Work request » Retype everything in the listing, leaving each line exactly as it is.

★ ★ ★ ★ ★ ★ ★

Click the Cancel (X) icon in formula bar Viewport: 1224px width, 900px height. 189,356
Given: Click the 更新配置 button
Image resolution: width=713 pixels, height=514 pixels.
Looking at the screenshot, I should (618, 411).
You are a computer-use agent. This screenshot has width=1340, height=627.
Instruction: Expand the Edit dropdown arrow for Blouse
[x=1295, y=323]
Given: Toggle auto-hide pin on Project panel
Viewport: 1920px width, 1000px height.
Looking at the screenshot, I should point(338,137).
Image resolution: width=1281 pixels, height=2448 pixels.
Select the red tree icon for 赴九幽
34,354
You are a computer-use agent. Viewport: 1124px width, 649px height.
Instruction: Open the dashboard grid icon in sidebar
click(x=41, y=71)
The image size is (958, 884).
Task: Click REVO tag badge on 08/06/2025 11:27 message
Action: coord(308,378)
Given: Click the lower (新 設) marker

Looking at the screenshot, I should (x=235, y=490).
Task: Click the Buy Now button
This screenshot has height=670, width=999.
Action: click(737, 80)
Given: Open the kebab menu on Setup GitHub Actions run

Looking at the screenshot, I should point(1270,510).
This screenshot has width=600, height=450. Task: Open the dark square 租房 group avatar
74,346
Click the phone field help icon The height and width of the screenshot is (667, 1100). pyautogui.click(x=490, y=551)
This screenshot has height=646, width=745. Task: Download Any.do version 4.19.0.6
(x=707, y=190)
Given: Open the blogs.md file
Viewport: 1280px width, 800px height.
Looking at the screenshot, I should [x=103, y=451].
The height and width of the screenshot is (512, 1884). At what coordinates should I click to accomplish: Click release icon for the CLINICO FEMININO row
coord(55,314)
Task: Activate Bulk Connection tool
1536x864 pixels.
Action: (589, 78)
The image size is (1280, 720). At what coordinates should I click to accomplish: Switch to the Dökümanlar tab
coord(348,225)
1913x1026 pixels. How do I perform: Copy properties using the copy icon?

★ ★ ★ ★ ★ ★ ★

Answer for this exercise »
Click the Cancel (X) icon in formula bar Viewport: 1224px width, 900px height. 189,356
Given: Click the 更新配置 button
Image resolution: width=713 pixels, height=514 pixels.
Looking at the screenshot, I should (618, 411).
You are a computer-use agent. This screenshot has width=1340, height=627.
Instruction: Expand the Edit dropdown arrow for Blouse
[x=1295, y=323]
Given: Toggle auto-hide pin on Project panel
Viewport: 1920px width, 1000px height.
Looking at the screenshot, I should point(338,137).
Image resolution: width=1281 pixels, height=2448 pixels.
Select the red tree icon for 赴九幽
34,354
You are a computer-use agent. Viewport: 1124px width, 649px height.
Instruction: Open the dashboard grid icon in sidebar
click(x=41, y=71)
The image size is (958, 884).
Task: Click REVO tag badge on 08/06/2025 11:27 message
Action: coord(308,378)
Given: Click the lower (新 設) marker

Looking at the screenshot, I should (x=235, y=490).
Task: Click the Buy Now button
This screenshot has height=670, width=999.
Action: click(737, 80)
Given: Open the kebab menu on Setup GitHub Actions run

Looking at the screenshot, I should point(1270,510).
This screenshot has width=600, height=450. Task: Open the dark square 租房 group avatar
74,346
Click the phone field help icon The height and width of the screenshot is (667, 1100). pyautogui.click(x=490, y=551)
This screenshot has height=646, width=745. Task: Download Any.do version 4.19.0.6
(x=707, y=190)
Given: Open the blogs.md file
Viewport: 1280px width, 800px height.
Looking at the screenshot, I should [x=103, y=451].
The height and width of the screenshot is (512, 1884). At what coordinates should I click to accomplish: Click release icon for the CLINICO FEMININO row
coord(55,314)
Task: Activate Bulk Connection tool
1536x864 pixels.
Action: (589, 78)
The image size is (1280, 720). At what coordinates should I click to accomplish: Switch to the Dökümanlar tab
coord(348,225)
1913x1026 pixels. How do I perform: Copy properties using the copy icon?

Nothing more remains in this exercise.